In the virtual world, Tara designed and created animation for MTV’s “vLES” (virtual Lower East Side), The Pussy Cat Dolls “Music Lounge”, and “vSide”- social MMOs with emotive 3D avatars (who can do a mean dance step). She has also done avatar animation for “IMVU”, an online social metaverse. Currently Tara is working in AR/VR. Tara has an ongoing passion and dedication to the study of non-verbal communication, acting, character motivation, storytelling, sociology, and psychology in order to create believable characters and breathe life into them. When Tara isn’t studying human nature or playing with new technology, she spends as much time outdoors as possible with her 2 small furry creatures, and sometimes can still be seen driving her ‘low-poly’ Rubber Duck art car.
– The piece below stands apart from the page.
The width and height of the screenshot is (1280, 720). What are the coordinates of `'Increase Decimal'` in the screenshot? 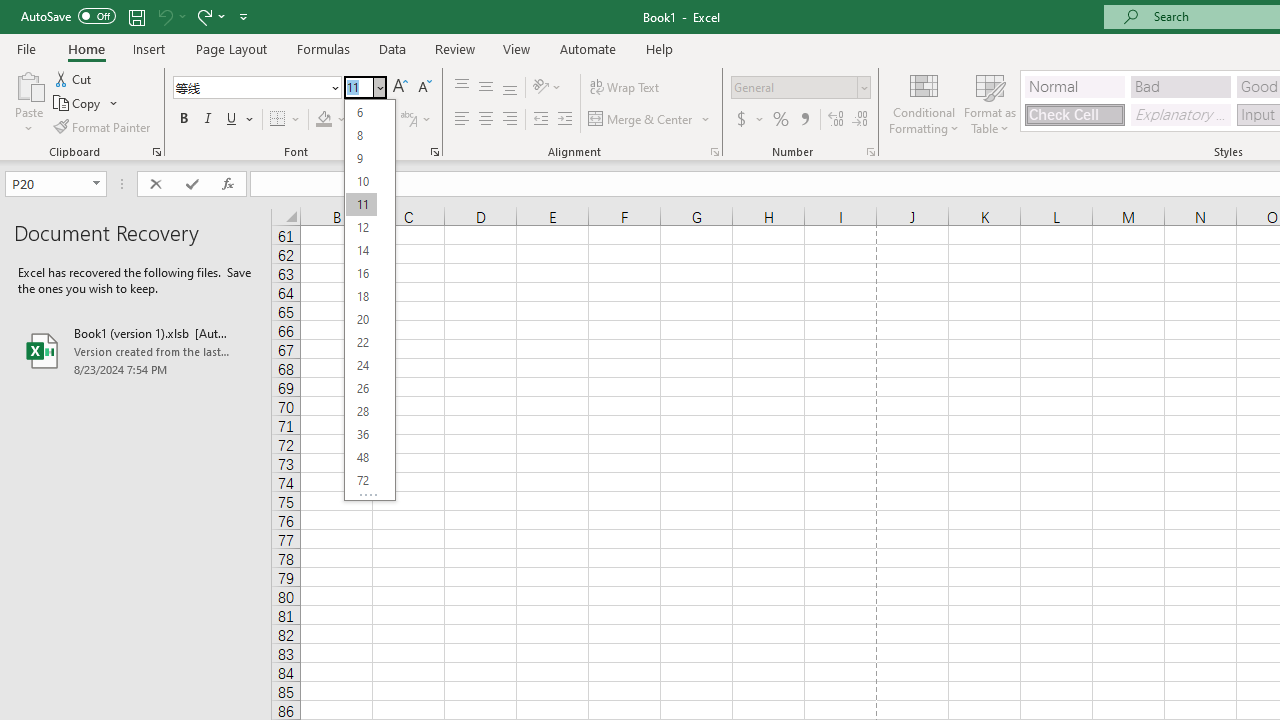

How did you get started in the industry?

Tara: I stumbled into video games by being interested at first in movies and inspired by the Pixar short “Luxo Jr.” which led me to taking some early 2D and 3D computer classes after art school. That led to my first game job doing pixel animation for a game called Monster Hunter. It was canceled, however it was one of the first few games to go with the Sega Menacer and a super early VR headset (failed: people got headaches, eye strain). At the CES conference that year I got to try my first more immersive VR. I touched a 3D object with a glove and flew a hang glider through a city. I hung out in box VR (projection) and I was hooked. It was many years and false starts before VR made it to market. After games, working on avatar animation in online Real-time virtual spaces was a good lead into animation for VR. Once Facebook bought Oculus I jumped back in — just so many cool things to create, learn and experiment with now in VR!

What drew you to VR specifically?

In VR you can show someone exactly your imagination- you can put them inside it and share the experience — how amazing! In VR you remember and “experience” vs watch, you can show point of view, and it’s the most powerful natural feeling empathy creation tool. I always wanted to just reach into the computer and grab my character and now we can.

What are some of your favorite work pieces that you have created and why?

My favorite work has often been when I can experience people playing with my animations live as if they were a new toy or tool in virtual worlds. For example, I enjoyed so much watching a bunch of live avatars mix and blend dances and emotes to create entirely new dance moves, playing my animations like an instrument. Speaking of music, with a guitar series I made collaborating with one of the engineers, avatars could play a mixed series of animation and sounds mixing, blending and matching them to make the moves theirs, as if their avatar was really playing that guitar. This was so much fun! I also really enjoy working with children’s products. I designed, modeled and created a children’s space world that let my imagination go wild and it was a real blast to do.

What does your work aim to say?

Everyone and place has something interesting, a story, a past, the way someone moves or a look- everyone and everything if we just look. Bringing this out, sharing this in animation and art I create I also hope to share the spark and empathy I feel with all people and creatures. I also want people to feel like a character is alive and really there in the world with them. If I can get out the beauty, the moment or feeling, and share what I see that makes us both unique and alike, and, if I can make you believe that imaginary character is not so imaginary, and memorable, that is awesome!